- _WHAT YOU WILL DO_
Reproduce each line, exactly, from the one containing "Where should I click to: Toggle" through the end of the material. Exclude pictures.

- _STUDY MATERIAL_

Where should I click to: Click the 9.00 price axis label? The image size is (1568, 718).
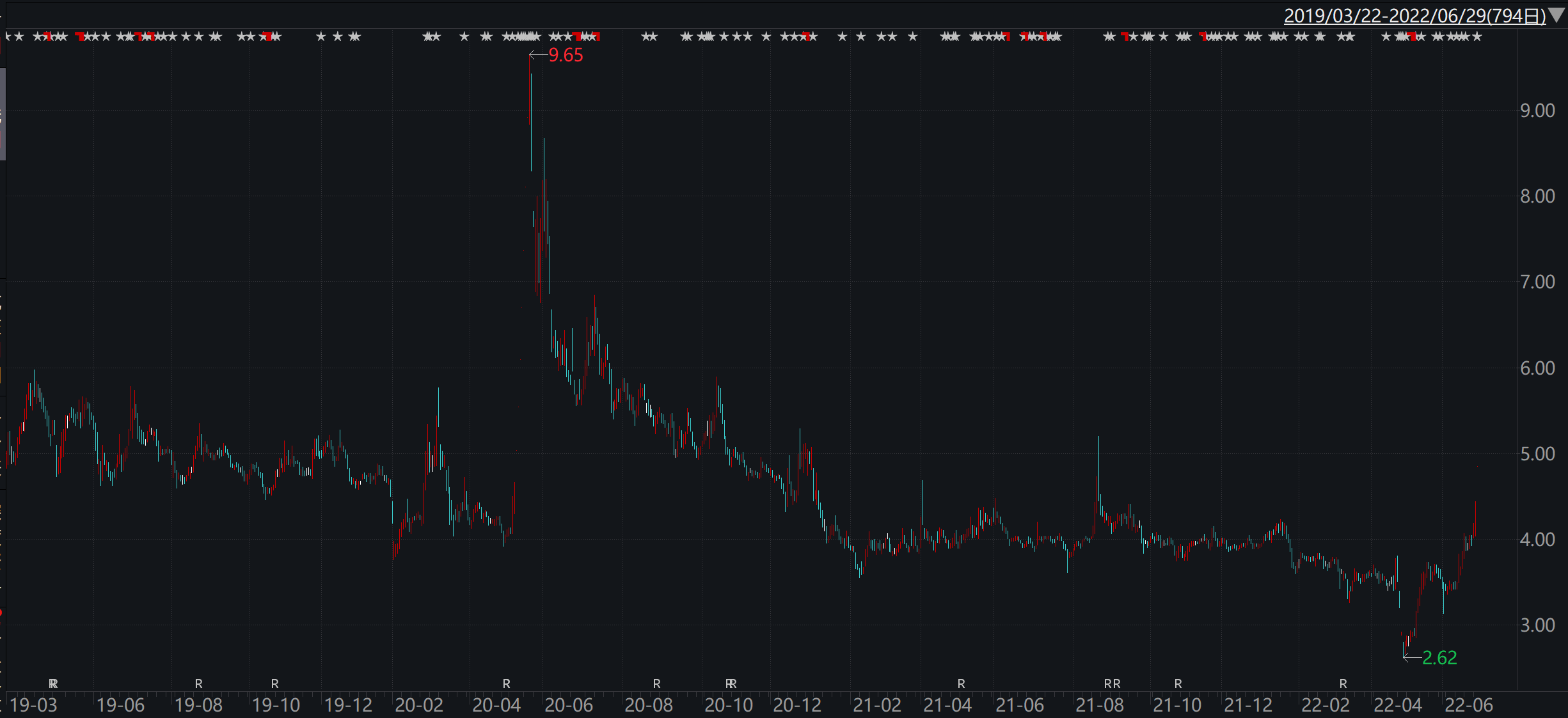click(x=1537, y=111)
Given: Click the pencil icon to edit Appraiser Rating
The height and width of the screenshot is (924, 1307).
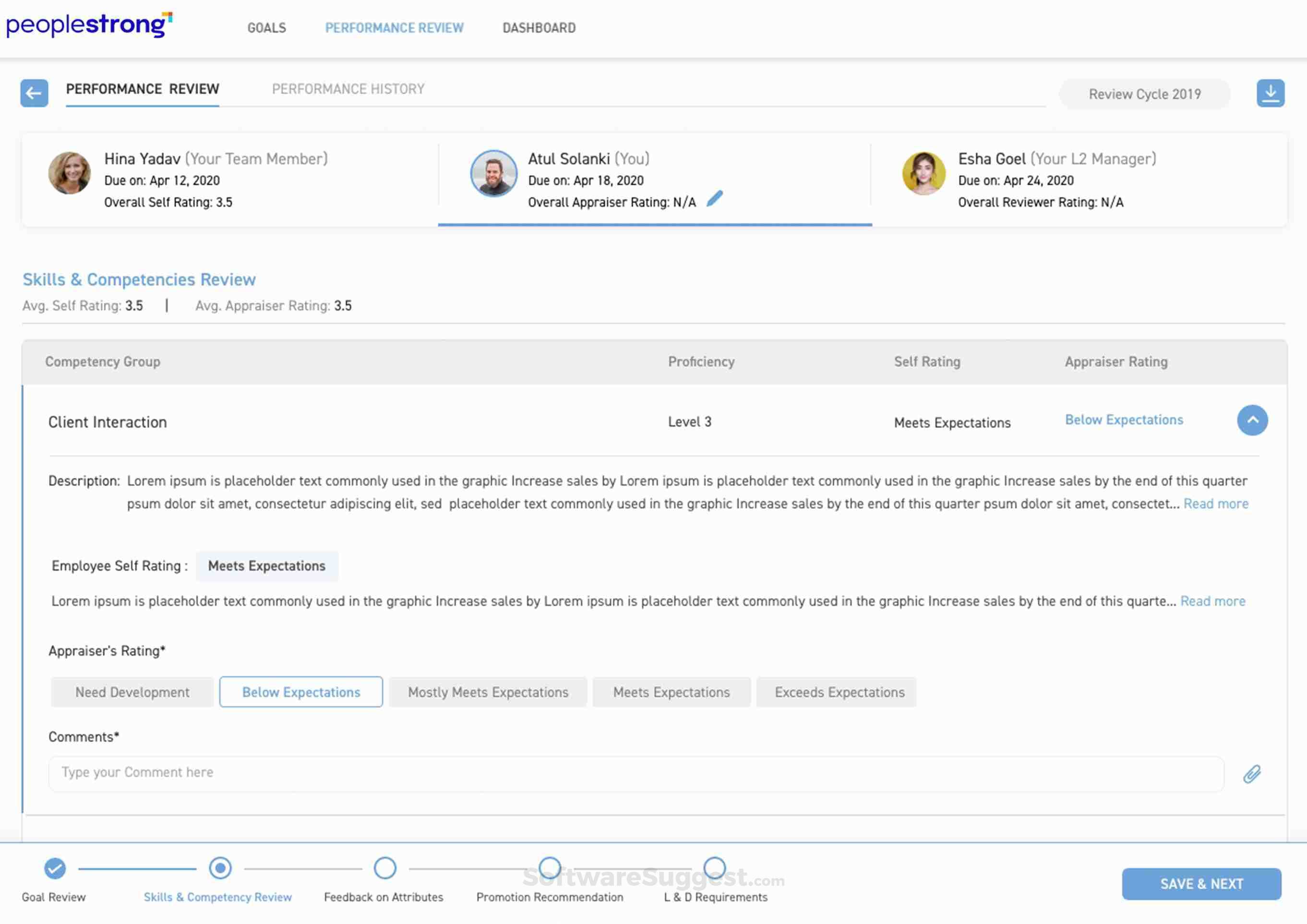Looking at the screenshot, I should 716,199.
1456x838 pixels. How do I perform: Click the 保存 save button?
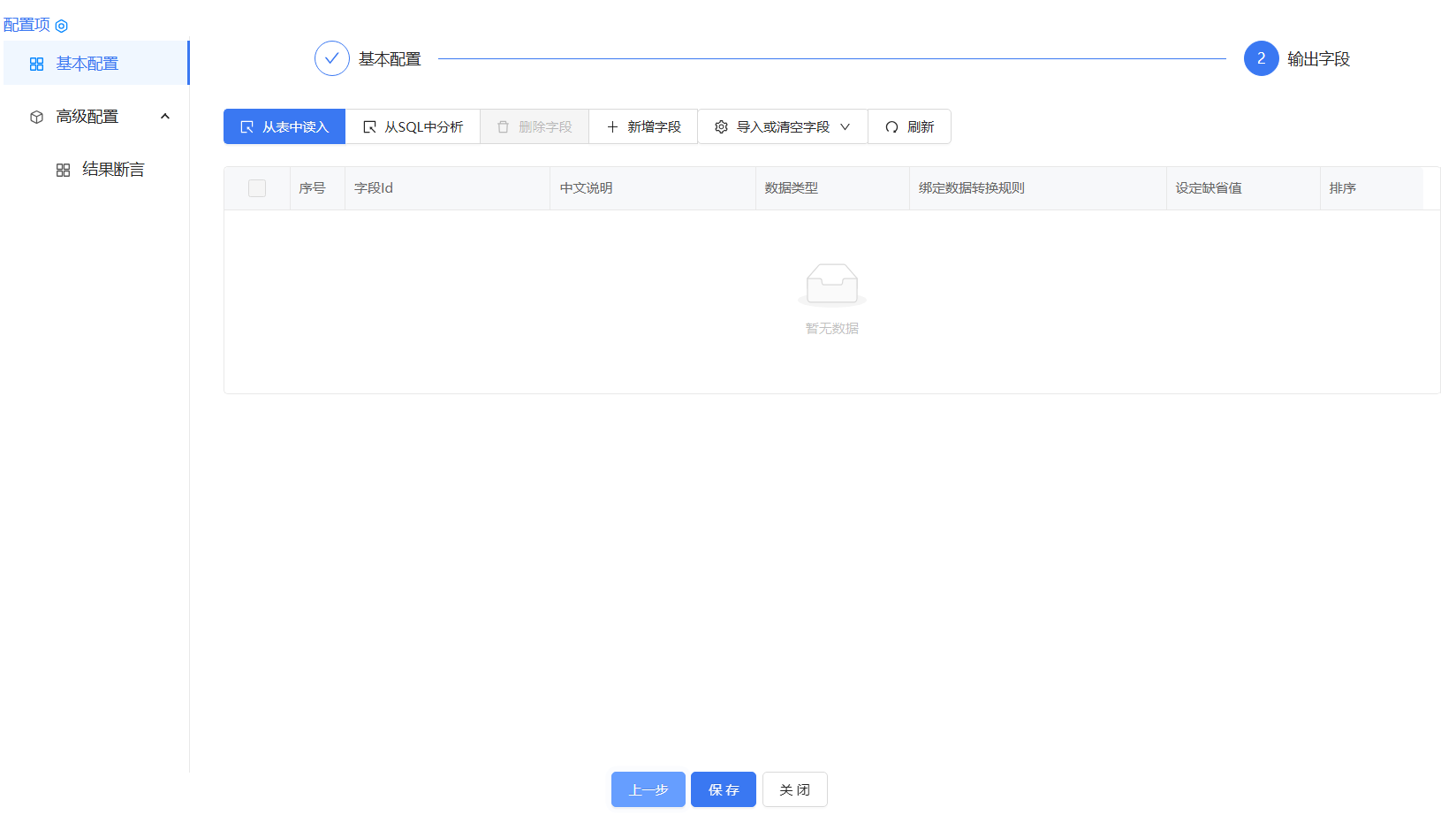723,789
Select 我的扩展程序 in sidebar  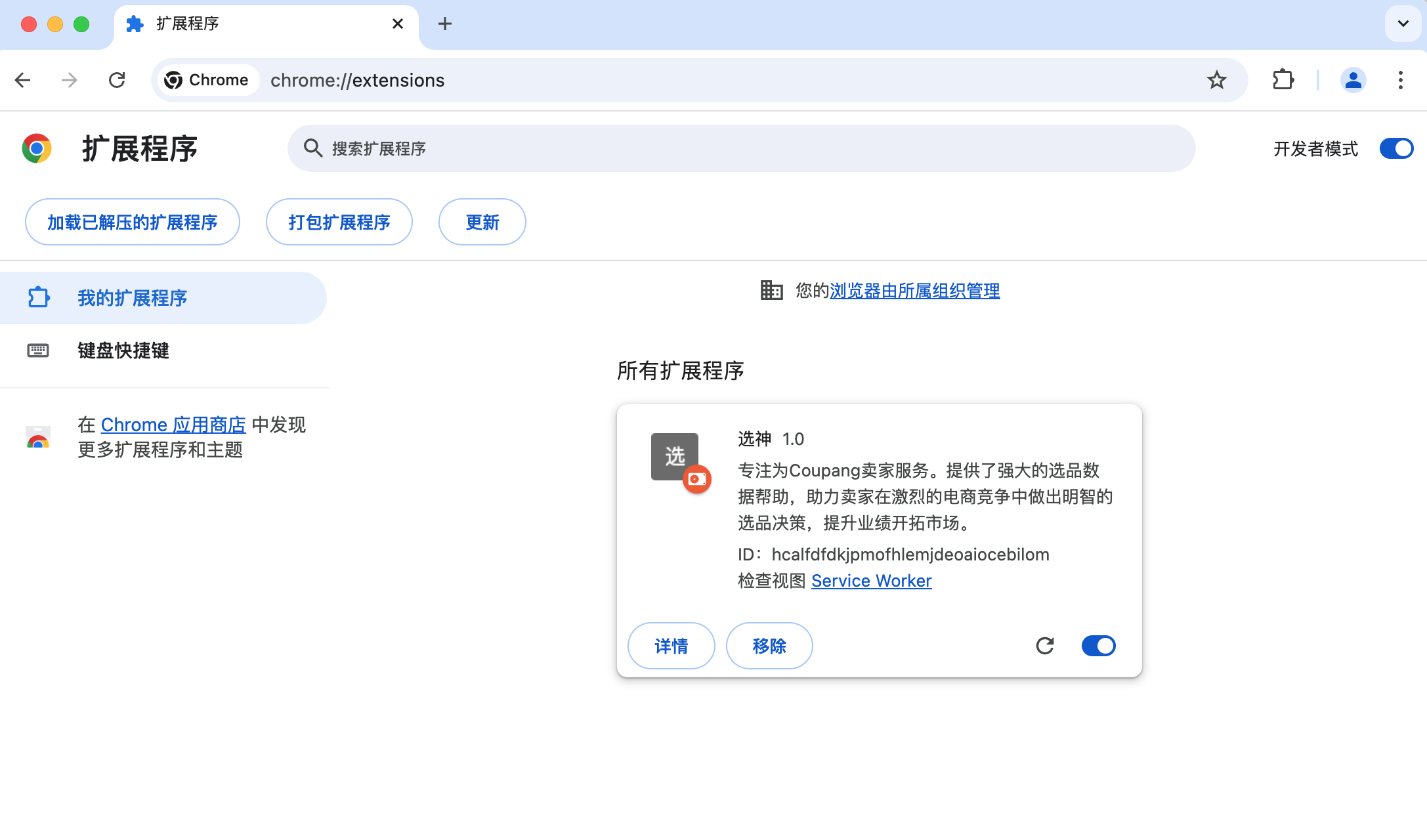[131, 298]
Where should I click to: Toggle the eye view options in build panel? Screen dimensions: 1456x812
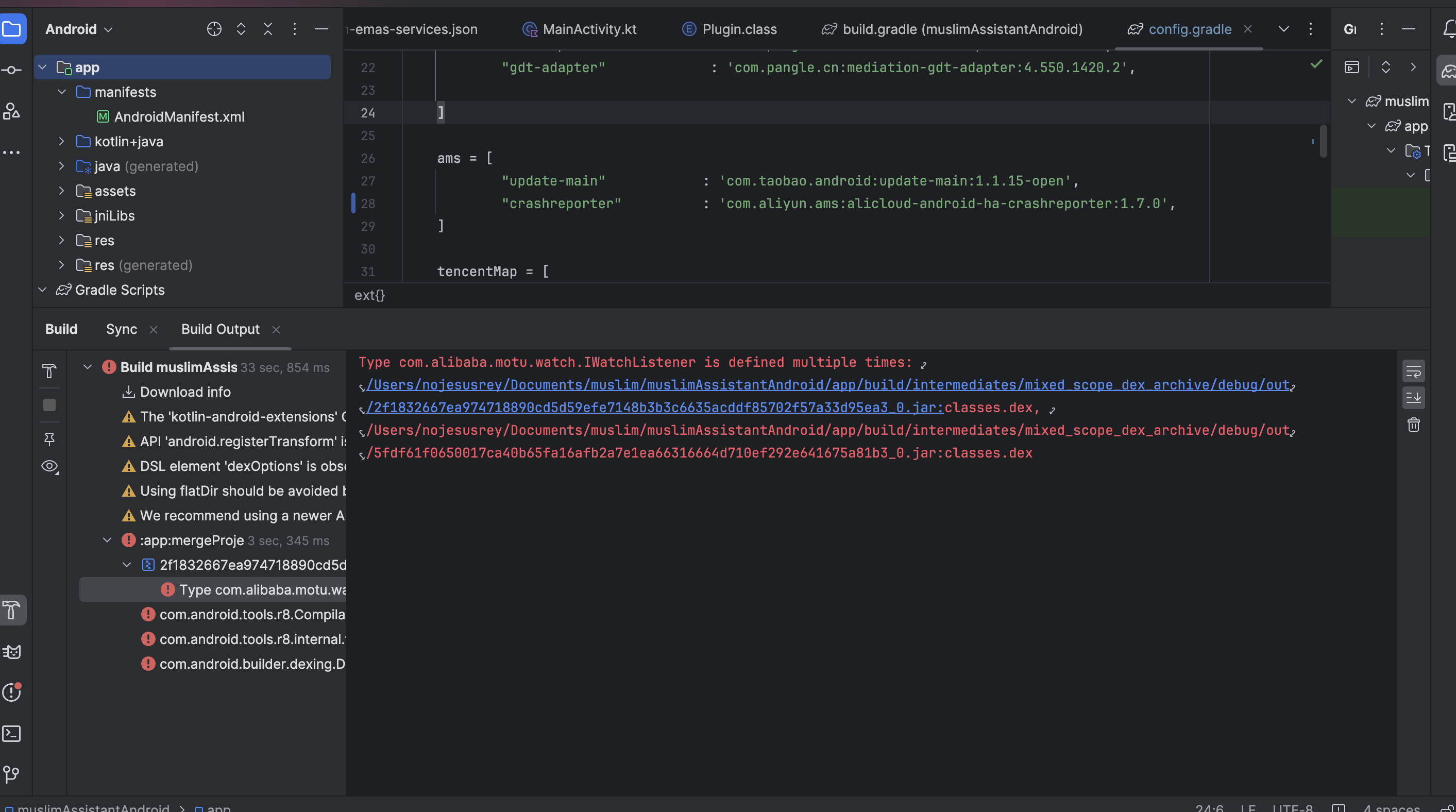(50, 466)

- _RESPONSE_
Where should I click to: Toggle the eye view options in build panel? Screen dimensions: 1456x812
(50, 466)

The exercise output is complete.